* [SOURCE TEXT]:
>> Begin
Many factors could reduce the efficiency of the cooker. Some of the factors are temperature, wind, cloud, day of the year, time of the day, and type of reflective material. Profile deformation, structural torsion, and local irregularities can also affect the efficiency of a parabolic solar cooker . The reflective material that is used in this cooker was aluminum foil. Aluminum foil is a good reflector, but after some time, it will crack. In addition, it will not be placed smoothly on the dish. This causes the rays not to concentrate on a receiver, which in turn reduce the efficiency of the cooker.
4.3. Comparison of Parabolic Solar Cooker with Other Fuels in terms of Cooking Time and Cost
The constructed parabolic solar cooker was compared with charcoal, firewood, kerosene, and electricity in terms of cooking time and cost. Figure 6 shows the cooking time of different foods using the constructed parabolic solar cooker, charcoal, kerosene, firewood, and electricity.
>> End
* [DATA EXTRACT]:
>> Begin
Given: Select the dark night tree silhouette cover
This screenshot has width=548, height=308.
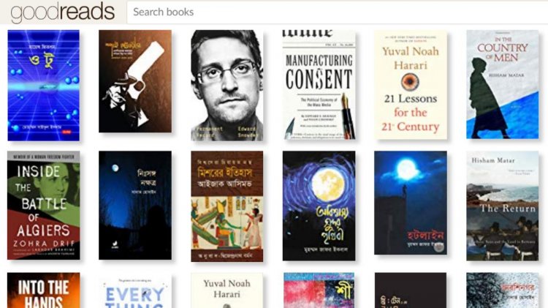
>> End
Continue the passage on the parabolic solar cooker from its final sentence.

To compare parabolic solar cookers with other fuels, water and different foods are used, whose composition is described in Table 4. In boiling water to 88°C, the parabolic solar cooker took twelve minutes, but charcoal, kerosene, electricity, and firewood took eleven, thirteen, sixteen, and ten minutes, respectively. Except for firewood, a parabolic solar cooker boiled the water faster than the other fuels. In cooking an egg, a parabolic solar cooker took sixty minutes, but charcoal, kerosene, electricity, and firewood took thirty, twenty-nine, twenty-eight, and twenty-six minutes, respectively. Firewood can cook an egg faster than both parabolic solar cookers and the other fuels. In cooking potato, parabolic solar cooker took hundred minutes, but charcoal, kerosene, electricity, and firewood took forty-three, thirteen, fourteen, and fifteen minutes, respectively. Kerosene can cook potatoes faster than both parabolic solar cookers and the other fuels.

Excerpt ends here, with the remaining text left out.